RIMANERE IN PIEDI E PROVARE A CAPIRE IL PERICOLO

Non entro, e non entrerò per un bel po’ nella Questione Divisiva. Quella che in questo momento spacca tutto, divide con ferocia  amici, persone che conosco e stimo, persone che non conosco ma stimo lo stesso. Però entro, brevemente, sulla rappresentazione della Questione Divisiva, che è pericolosissima. Mi ha turbato assai Repubblica, come avviene spesso, quando ha annunciato la morte di una bambina di 11 anni bollando la sua famiglia come “no-vax”. Salvo poi rettificare, perché così non era. E’ un solo esempio, in queste ore ce ne sono decine. Tutto questo è, evidentemente, più che pericoloso, più che dannoso. Invece di provare a capire davvero cosa sta succedendo – perché se credo che molti cavalchino l’onda a freddo, non credo che persone intelligenti, come si diceva sopra, siano semplicemente impazzite di colpo – si fornisce una narrazione a una dimensione. Invece di aprire una discussione seria, si spara a pallettoni. Invece di provare a ragionare, ci si arrocca sull’essere dalla parte “giusta”, quella dei buoni illuminati, dando degli ignoranti a tutti gli altri. Già sentito? Certamente sì (porca miseria, ci ho scritto un romanzo pre-pandemia su questo atteggiamento). Grave? Molto. Moltissimo. Come scrive Wu Ming in questo articolo:
“se le piazze che contestano la narrazione virocentrica e la gestione diversiva dell’emergenza pandemica sono egemonizzate – o almeno molto influenzate – da fascisteria e cospirazionisti in stile QAnon, la colpa non è di fasci e QAnon, che in un certo senso «fanno il loro lavoro». La colpa è di chi il proprio lavoro non lo ha fatto, di chi ha lasciato vuoto lo spazio della critica, di chi questa gestione ha rinunciato a contestarla, anzi, si è unito subito al coro mainstream, cercando pure di mettersi in mostra, di spiccare tra i cantori più zelanti e appassionati”.

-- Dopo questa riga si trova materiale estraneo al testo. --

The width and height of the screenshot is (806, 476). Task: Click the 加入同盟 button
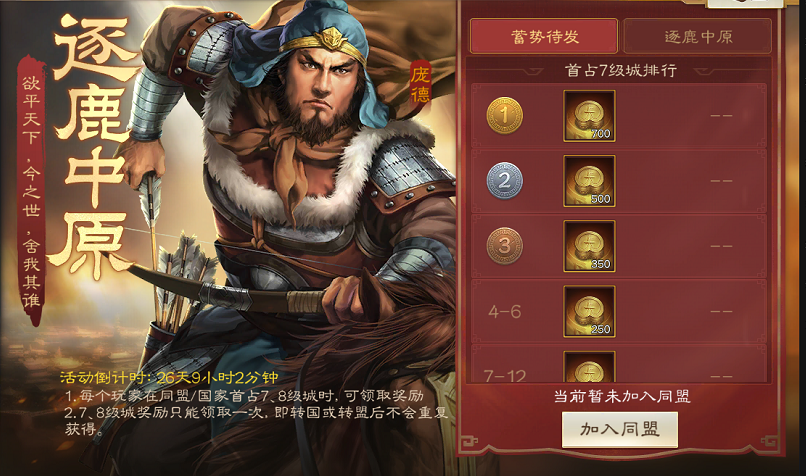(619, 430)
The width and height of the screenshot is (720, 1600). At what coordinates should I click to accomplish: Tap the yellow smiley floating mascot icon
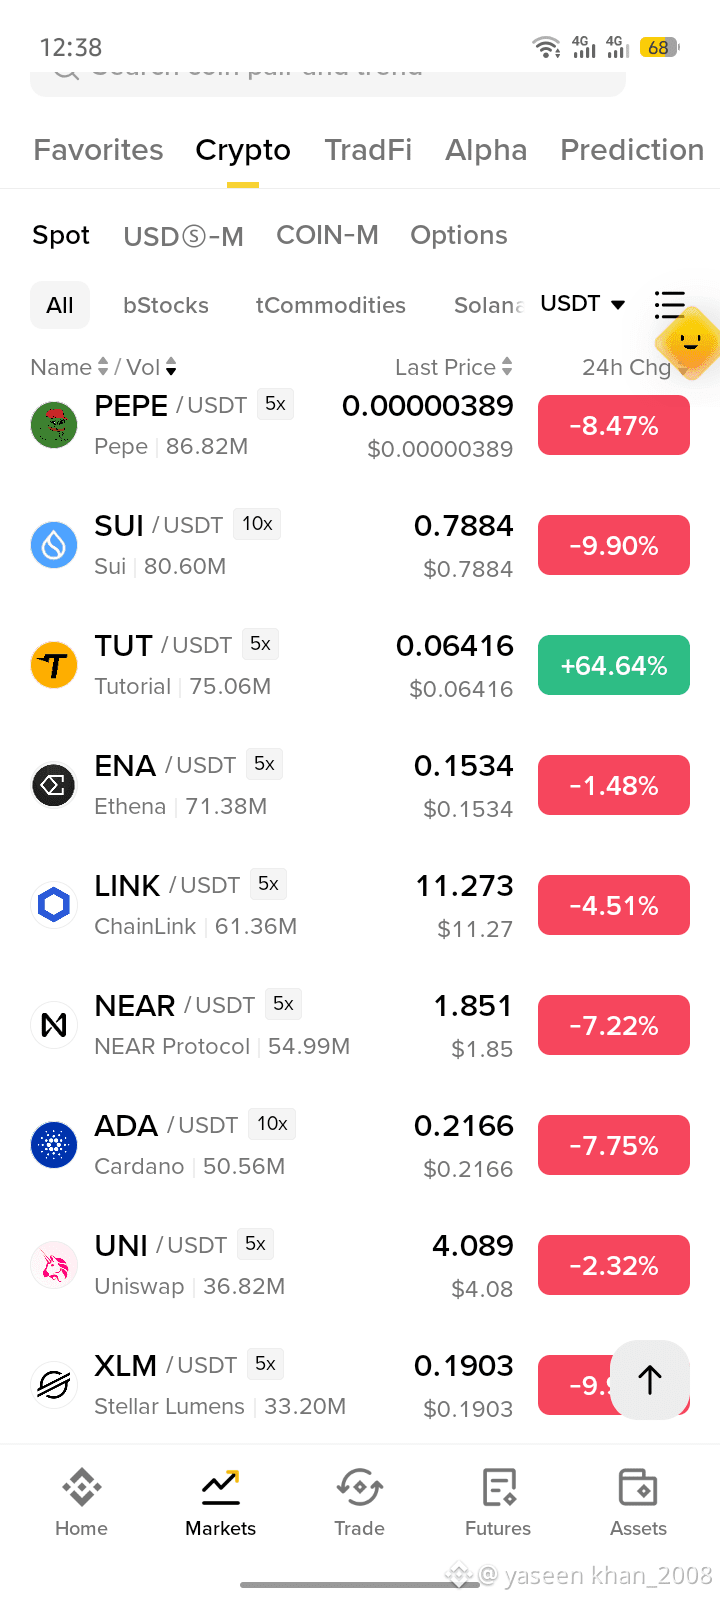click(x=690, y=343)

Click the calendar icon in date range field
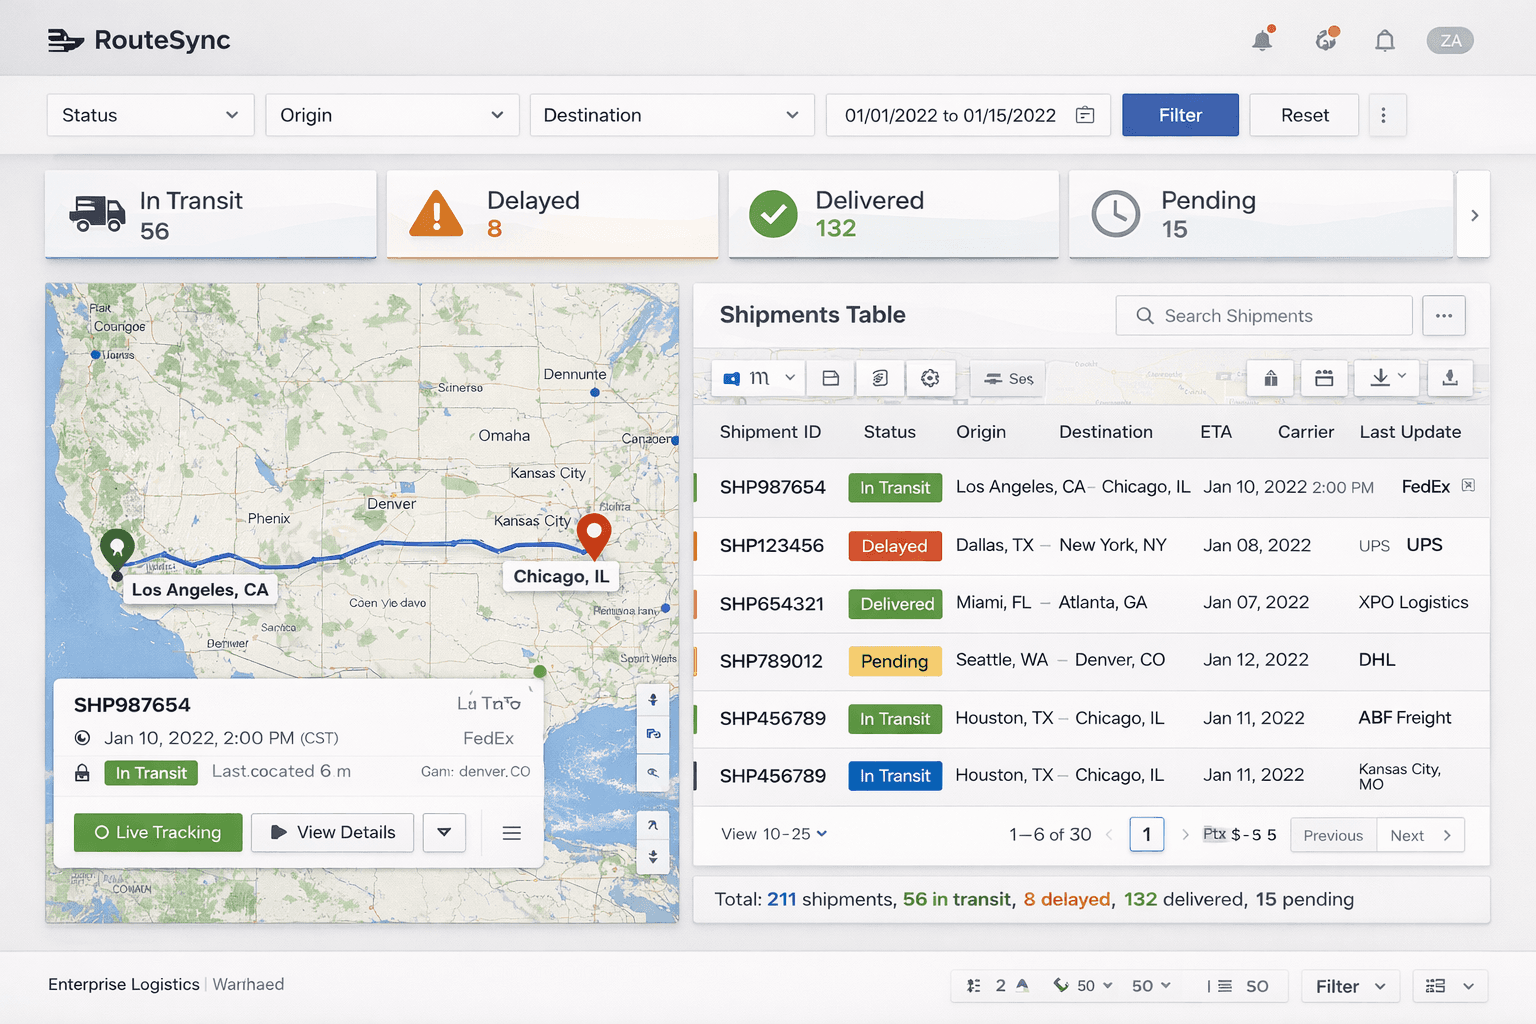pyautogui.click(x=1085, y=115)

Come detto, NON entro nella discussione. Non così, non nei termini che vengono posti dai discorsi correnti. Lo farò quando io stessa avrò le idee leggermente più chiare. Quel che posso dire, di nuovo, è che tutti noi, e non solo i media ufficiali, dovremmo sforzarci a cercare la complessità. Ricito il David Foster Wallace di circa vent’anni fa:
“È tutto diventato come Zinn o Chomsky, ma senza quell’immenso corpo di dati concreti a sostegno dei loro sermoni. Non ci sono più dibattiti (o “dialoghi”) complessi, caotici, estesi a un’intera comunità; si tratta adesso di discorsi politici fatti in maniera stereotipata in cui si predica al proprio coretto e si demonizza l’opposizione. Tutto è inesorabilmente bianco o nero. Siccome la verità è molto, molto, più “grigia” e complicata di quanto un’ideologia possa comprendere, tutta la situazione mi sembra non soltanto stupida, ma stupefacente”.
Oltretutto, andrebbe detto che è molto vero che in alcuni casi con il pretesto della pandemia si mettano in atto situazioni che soddisfano antichi desideri securitari pre-pandemici: e, sì, mi riferisco ancora una volta al Montelago Celtic Festival. Che potrebbe diventare un caso di storia, e non sarebbe bello, come prima o poi andrà detto.
Quel che intendo dire ora, ed è banale, è che dovremmo semplicemente chiederci se tutte le persone che stimiamo e a cui vogliamo bene hanno perso di colpo il lume della ragione. Io non ho risposte sulla Questione: non credo che ci siano risposte facili, né immediate. Ho risposte su questo, però: non sono impazzite. Quindi chiediamoci quali pieghe della narrazione, dall’una e altra parte, vadano guardate e valutate e comprese. Dall’una e altra parte, ripeto. Insultare, denigrare, ridicolizzare è un esercizio orribile, anche se appaga il nostro cervello rettile e, soprattutto, spinge ancora una volta sulla vocazione decennale all’individualismo.  Ma è  inutile. E, ancora una volta, pericolosissimo. In questo momento non dovrebbero esserci “parti”, non ci si dovrebbe sedere da quella giusta o sbagliata: bisognerebbe rimanere in piedi, guardare il più lontano possibile. Provare a capire.